Mr Skidmore : February 2017 is the mandate for all IFR aircraft to be fitted with ADSB, yes.

Senator XENOPHON: Does that include small planes?

Mr Skidmore : All IFR aircraft.

Senator XENOPHON: Dick Smith advised me earlier today that it is in the region of $49,000 for that for a small aircraft.

Mr Skidmore : I do not know the numbers. I have seen the quote that Mr Smith has provided to me several times for his Citation jet. That is in the order of $55,000. I do not know the numbers for other small aircraft.

Senator XENOPHON: I am just relaying a conversation I had. I have his permission to relate it. He says, 'This will be the death knell of general aviation.' He goes on to say that there is no safety case, because this relates to avoiding collisions in cloud. Is that right? That is what it is about.

Mr Skidmore : It is an enhancement to a surveillance system. You can use a number of different methods to do surveillance. Radar is one of them, but we do not have radar all over Australia. ADSB is another way of providing it, by having stations around Australia. I understand—you would have to get the exact number from Air Services—there is in the order of 73 ADSB stations around Australia providing coverage anywhere from 20,000 upwards or thereabouts, but it will drop down to 10,000 in most areas and down to the ground in a lot of areas. So we are starting to get a surveillance system around this great country that will actually be providing us with information to be able to do air traffic management.

Senator XENOPHON: Because I have a whole range of other questions, could you take on notice the safety case? Mr Smith advises me that he does not think there has ever been a case of two aircraft colliding in cloud in this country.

Mr Skidmore : And let's stop it. Let's make sure we have a system in place that stops that from happening.

Senator XENOPHON: But it has not happened because, and the point was made by Mr Smith to me, there are already rules in this country in that you have to do a flight plan if you are flying in light cloud and you have to give full position reporting—something that does not happen in other countries. There are whole range of safeguards in place.

Mr Skidmore : There are currently procedural methods in place—and, again, this is more a discussion with Airservices, I suspect, to talk about how these things work—that operate in regard to an area without surveillance coverage. We are trying to provide surveillance coverage for Australia.

CHAIR: If I have Cherokee 140 or a Cessna 150, I am not likely to want to do IFR in cloud with that equipment on board, am I?

Mr Skidmore : If you are flying in instrument-flight conditions, I think you would like to have a surveillance system on board. As of February 2017, you will have to have it on board.

CHAIR: What proportion of people who have a Cessna 150 do IFR now?

Mr Skidmore : I do not have that figure.

◆ What to do ◆
• A. Using the ADSB hearing transcript above, decide whether each statement agrees with it. Answer yes or no for each, and quote the deciding words of the transcript.
(i) Mr Skidmore says the February 2017 mandate covers all IFR aircraft.
(ii) Mr Skidmore gives a cost for fitting ADSB to small aircraft other than the Citation jet.
(iii) Radar coverage extends over all of Australia.
• B. In the listing below, echo every line from the one containing "Task: Open the" through the end of the listing. Include both ends and nothing else.

◆ The input ◆
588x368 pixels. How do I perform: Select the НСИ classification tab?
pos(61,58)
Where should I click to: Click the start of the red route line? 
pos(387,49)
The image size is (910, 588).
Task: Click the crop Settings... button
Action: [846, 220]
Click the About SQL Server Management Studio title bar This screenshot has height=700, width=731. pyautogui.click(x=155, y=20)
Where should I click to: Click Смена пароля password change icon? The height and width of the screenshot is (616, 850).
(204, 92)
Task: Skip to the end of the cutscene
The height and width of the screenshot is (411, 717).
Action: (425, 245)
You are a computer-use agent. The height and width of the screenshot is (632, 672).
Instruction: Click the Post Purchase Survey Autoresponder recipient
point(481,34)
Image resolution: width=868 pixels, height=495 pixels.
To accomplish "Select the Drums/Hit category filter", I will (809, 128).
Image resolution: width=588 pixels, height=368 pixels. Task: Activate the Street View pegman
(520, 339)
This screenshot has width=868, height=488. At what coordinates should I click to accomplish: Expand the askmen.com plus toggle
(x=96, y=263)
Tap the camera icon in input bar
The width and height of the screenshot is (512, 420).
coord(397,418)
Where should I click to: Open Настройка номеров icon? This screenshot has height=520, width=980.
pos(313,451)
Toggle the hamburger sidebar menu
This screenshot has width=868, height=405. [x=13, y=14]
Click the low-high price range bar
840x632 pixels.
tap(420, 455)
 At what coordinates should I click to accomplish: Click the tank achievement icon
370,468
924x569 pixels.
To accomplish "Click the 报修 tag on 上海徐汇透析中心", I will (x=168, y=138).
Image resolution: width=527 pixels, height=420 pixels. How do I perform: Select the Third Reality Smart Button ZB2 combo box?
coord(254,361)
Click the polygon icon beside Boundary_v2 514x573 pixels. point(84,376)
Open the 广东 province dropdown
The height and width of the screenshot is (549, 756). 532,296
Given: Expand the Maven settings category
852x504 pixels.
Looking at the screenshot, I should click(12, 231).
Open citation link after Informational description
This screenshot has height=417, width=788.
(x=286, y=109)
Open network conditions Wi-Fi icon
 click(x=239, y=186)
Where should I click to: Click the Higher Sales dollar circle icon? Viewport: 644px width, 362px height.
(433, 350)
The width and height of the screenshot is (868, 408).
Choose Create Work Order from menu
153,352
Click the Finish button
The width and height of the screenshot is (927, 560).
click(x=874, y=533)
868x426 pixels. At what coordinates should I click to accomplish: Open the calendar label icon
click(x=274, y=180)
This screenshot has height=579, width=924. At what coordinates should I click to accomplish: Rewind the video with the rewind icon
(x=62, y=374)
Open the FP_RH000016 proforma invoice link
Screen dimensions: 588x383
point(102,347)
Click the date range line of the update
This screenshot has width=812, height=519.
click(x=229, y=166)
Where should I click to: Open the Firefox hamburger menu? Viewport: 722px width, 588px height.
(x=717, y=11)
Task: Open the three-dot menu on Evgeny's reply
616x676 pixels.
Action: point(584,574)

◆ Solutions below ◆
• A.
(i) Yes: "February 2017 is the mandate for all IFR aircraft to be fitted with ADSB, yes."
(ii) No: "I do not know the numbers for other small aircraft."
(iii) No: "we do not have radar all over Australia."

• B.
Task: Open the three-dot menu on Evgeny's reply
616x676 pixels.
Action: point(584,574)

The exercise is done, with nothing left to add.